*Information:*
============================================================

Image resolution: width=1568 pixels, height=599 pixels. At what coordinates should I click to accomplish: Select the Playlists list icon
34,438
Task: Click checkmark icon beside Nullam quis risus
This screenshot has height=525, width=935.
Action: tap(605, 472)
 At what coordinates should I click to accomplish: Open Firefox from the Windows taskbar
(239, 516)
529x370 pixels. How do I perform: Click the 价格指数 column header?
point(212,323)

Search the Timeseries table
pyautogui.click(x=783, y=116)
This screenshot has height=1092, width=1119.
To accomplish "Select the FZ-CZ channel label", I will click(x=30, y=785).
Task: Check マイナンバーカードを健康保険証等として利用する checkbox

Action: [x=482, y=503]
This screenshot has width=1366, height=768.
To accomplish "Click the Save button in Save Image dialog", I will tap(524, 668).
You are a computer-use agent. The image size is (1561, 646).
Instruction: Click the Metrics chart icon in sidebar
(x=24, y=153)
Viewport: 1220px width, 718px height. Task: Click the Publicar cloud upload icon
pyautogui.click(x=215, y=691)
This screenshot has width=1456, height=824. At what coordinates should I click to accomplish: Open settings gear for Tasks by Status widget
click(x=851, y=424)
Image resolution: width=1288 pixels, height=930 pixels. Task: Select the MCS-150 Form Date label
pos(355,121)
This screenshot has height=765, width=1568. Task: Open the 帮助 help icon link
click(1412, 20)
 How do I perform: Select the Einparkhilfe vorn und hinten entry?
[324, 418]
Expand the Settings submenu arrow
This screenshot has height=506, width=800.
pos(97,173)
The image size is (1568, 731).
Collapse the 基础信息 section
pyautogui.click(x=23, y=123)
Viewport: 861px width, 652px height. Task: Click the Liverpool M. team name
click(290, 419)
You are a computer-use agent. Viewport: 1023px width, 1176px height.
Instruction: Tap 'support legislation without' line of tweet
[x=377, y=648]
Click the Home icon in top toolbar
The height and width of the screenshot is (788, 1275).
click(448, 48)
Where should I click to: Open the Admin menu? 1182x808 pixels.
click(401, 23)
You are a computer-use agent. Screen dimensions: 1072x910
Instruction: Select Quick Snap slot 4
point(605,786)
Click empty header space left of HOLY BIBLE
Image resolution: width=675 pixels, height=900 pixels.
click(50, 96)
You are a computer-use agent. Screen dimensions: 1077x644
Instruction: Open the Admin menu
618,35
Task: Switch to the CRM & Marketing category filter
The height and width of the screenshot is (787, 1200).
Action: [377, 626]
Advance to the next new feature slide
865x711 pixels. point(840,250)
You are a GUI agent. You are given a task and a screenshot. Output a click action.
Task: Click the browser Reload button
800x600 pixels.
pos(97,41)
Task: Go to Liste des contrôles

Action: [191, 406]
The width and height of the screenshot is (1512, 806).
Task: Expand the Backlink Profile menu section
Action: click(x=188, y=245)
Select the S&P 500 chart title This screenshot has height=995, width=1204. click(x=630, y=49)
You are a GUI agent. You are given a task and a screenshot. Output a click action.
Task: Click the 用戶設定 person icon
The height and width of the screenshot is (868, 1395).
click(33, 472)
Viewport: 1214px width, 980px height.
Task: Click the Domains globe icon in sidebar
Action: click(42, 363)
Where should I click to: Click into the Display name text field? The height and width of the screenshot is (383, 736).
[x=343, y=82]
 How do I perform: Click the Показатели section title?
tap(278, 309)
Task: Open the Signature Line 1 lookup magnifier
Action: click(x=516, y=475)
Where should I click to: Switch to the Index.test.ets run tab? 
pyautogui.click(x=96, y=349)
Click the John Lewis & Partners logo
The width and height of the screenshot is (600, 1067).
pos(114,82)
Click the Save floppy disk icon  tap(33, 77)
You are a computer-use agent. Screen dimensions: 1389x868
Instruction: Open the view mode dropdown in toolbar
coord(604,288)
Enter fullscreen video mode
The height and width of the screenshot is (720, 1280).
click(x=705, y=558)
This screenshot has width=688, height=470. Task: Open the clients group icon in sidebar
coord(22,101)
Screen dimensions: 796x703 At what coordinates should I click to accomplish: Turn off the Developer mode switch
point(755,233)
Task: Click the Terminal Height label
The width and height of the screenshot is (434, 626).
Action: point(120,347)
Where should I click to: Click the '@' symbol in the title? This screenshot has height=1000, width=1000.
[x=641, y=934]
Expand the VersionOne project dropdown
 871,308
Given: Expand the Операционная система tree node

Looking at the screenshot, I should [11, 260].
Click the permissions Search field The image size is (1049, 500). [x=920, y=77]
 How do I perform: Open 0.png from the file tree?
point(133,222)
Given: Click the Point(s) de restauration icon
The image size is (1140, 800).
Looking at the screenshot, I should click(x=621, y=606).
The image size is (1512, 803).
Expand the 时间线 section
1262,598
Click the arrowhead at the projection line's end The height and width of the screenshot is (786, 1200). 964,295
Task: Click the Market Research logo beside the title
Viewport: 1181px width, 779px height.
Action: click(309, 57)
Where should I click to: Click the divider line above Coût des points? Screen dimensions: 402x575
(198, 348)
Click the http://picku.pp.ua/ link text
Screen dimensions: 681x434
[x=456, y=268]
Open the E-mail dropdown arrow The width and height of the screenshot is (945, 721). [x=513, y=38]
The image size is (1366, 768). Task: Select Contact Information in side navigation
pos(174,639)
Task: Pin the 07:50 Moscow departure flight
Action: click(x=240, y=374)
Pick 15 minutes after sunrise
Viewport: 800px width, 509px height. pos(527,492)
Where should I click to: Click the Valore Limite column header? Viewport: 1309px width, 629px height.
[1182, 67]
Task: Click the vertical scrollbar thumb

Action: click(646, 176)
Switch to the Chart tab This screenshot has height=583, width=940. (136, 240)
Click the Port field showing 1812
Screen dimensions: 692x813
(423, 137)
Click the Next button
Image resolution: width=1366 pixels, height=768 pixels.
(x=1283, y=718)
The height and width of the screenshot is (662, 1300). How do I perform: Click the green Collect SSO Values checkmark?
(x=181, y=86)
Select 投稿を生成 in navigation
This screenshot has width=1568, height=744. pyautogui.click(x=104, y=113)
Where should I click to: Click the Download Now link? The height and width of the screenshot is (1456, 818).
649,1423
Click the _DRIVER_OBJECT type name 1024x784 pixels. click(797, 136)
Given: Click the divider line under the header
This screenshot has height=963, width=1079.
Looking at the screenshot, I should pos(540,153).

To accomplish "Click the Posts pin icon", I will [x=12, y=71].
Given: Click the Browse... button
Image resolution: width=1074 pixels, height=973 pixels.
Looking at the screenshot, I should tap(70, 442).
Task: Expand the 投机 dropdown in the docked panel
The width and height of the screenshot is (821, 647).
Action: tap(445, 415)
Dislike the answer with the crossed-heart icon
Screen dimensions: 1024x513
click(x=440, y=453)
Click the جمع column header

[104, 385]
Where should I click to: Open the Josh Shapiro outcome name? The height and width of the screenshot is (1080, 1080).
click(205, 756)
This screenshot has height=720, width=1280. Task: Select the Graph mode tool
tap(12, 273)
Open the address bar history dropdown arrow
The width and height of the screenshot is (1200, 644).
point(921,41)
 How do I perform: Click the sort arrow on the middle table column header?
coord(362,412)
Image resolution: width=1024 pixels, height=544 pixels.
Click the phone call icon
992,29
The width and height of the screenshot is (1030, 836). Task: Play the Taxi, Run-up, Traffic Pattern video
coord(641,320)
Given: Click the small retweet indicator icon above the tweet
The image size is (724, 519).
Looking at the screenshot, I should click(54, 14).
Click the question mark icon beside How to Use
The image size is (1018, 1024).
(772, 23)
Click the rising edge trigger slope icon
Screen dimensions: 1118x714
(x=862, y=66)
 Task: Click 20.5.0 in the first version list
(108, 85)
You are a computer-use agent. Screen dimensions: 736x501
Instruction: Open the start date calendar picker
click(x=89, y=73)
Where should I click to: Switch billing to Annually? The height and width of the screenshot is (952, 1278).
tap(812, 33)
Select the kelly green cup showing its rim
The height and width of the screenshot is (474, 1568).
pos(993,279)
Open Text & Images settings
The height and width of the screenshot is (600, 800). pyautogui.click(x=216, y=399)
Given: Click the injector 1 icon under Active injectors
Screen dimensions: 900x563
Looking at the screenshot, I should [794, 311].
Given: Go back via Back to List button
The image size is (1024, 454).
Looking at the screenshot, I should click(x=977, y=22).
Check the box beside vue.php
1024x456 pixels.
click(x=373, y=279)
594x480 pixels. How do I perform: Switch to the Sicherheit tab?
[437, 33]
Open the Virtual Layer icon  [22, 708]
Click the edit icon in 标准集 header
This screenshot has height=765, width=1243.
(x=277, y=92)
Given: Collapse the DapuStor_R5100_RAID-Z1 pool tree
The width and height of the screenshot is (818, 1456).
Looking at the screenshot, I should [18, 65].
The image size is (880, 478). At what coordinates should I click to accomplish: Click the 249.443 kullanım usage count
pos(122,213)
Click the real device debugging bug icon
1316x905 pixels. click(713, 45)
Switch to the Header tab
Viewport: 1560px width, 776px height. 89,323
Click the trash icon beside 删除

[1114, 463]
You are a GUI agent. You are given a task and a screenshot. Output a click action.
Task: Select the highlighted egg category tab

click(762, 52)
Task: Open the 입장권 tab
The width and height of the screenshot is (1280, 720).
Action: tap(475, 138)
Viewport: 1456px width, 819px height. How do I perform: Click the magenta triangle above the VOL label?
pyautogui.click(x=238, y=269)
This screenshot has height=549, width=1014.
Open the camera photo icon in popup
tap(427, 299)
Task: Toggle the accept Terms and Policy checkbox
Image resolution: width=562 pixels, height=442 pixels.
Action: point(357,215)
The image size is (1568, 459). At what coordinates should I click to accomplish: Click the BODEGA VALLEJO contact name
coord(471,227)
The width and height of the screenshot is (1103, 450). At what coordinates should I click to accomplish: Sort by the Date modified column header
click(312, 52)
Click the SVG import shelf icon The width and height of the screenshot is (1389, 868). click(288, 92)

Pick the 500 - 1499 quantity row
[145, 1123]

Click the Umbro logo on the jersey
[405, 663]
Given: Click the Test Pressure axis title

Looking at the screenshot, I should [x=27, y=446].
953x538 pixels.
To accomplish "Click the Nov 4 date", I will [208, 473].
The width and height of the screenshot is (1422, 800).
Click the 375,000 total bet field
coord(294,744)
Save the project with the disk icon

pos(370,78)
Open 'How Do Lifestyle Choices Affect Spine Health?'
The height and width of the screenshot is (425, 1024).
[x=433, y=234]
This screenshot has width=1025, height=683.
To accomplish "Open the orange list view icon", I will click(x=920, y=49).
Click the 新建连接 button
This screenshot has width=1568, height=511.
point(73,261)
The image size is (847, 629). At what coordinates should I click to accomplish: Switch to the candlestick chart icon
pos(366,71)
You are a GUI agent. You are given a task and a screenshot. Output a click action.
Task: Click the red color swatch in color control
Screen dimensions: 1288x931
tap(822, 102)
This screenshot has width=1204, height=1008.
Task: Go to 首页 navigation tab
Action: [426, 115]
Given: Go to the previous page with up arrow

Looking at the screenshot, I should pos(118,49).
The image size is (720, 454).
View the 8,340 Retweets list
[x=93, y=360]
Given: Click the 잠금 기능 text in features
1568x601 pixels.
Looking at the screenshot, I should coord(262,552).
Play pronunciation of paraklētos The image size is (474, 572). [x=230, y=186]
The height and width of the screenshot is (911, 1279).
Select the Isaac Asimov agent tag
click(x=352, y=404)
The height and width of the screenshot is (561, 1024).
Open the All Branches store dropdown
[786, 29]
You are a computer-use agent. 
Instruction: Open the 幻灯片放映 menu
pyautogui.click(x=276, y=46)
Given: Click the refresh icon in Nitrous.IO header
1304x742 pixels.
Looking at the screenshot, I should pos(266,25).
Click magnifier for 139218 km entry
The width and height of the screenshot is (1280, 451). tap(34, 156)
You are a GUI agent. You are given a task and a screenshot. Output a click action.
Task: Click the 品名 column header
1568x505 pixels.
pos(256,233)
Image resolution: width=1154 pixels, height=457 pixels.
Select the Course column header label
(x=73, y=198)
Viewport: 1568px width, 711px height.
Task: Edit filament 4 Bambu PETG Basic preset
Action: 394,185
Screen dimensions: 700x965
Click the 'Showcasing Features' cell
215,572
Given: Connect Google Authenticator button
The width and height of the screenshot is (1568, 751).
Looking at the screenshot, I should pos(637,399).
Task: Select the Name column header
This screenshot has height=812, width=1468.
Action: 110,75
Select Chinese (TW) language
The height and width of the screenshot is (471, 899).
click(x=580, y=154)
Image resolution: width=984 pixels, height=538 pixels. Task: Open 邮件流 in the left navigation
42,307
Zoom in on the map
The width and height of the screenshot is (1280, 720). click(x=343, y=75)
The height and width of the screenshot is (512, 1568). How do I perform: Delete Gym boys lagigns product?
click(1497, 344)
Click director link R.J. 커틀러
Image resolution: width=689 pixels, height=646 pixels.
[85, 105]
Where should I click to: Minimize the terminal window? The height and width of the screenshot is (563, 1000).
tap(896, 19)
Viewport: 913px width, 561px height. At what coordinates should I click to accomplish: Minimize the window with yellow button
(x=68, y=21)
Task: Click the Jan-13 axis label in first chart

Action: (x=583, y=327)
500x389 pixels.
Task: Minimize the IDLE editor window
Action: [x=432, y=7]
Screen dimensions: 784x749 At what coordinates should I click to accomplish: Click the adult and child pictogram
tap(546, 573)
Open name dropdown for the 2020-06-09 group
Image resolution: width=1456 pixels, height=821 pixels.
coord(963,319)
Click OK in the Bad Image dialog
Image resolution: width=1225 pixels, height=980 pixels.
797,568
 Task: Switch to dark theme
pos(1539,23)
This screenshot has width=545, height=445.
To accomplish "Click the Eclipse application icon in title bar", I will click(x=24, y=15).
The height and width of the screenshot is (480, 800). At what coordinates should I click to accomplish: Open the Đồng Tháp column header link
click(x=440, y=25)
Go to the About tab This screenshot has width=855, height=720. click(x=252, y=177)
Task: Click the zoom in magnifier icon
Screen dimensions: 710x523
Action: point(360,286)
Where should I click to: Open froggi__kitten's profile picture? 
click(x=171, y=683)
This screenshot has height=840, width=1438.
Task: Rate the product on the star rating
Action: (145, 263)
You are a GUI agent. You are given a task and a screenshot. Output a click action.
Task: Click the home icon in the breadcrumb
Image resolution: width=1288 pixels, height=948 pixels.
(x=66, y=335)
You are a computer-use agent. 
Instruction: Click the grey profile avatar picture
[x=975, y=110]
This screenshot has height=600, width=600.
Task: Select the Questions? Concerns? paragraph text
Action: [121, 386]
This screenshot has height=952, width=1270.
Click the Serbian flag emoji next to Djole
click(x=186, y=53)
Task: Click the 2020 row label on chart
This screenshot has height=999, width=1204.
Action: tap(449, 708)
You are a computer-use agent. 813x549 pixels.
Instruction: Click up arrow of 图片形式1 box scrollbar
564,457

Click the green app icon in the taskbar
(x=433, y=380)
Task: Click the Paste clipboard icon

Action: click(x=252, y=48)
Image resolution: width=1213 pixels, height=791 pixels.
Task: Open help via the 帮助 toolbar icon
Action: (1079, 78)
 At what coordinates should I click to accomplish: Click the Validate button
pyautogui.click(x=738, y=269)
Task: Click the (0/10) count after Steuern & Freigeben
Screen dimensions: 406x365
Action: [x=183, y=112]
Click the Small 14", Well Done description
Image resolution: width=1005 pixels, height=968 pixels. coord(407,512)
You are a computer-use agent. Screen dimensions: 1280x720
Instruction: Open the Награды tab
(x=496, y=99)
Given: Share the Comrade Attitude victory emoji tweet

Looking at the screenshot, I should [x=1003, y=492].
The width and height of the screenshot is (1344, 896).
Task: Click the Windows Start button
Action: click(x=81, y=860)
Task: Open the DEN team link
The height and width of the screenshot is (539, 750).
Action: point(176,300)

============================================================

*What you should do:*
Please make an exact copy of the lines above from the line with "The height and width of the screenshot is (561, 1024)." through the line with "Given: Click the refresh", both ends included.

*Solution to this exercise:*
The height and width of the screenshot is (561, 1024).
Open the All Branches store dropdown
[786, 29]
You are a computer-use agent. 
Instruction: Open the 幻灯片放映 menu
pyautogui.click(x=276, y=46)
Given: Click the refresh icon in Nitrous.IO header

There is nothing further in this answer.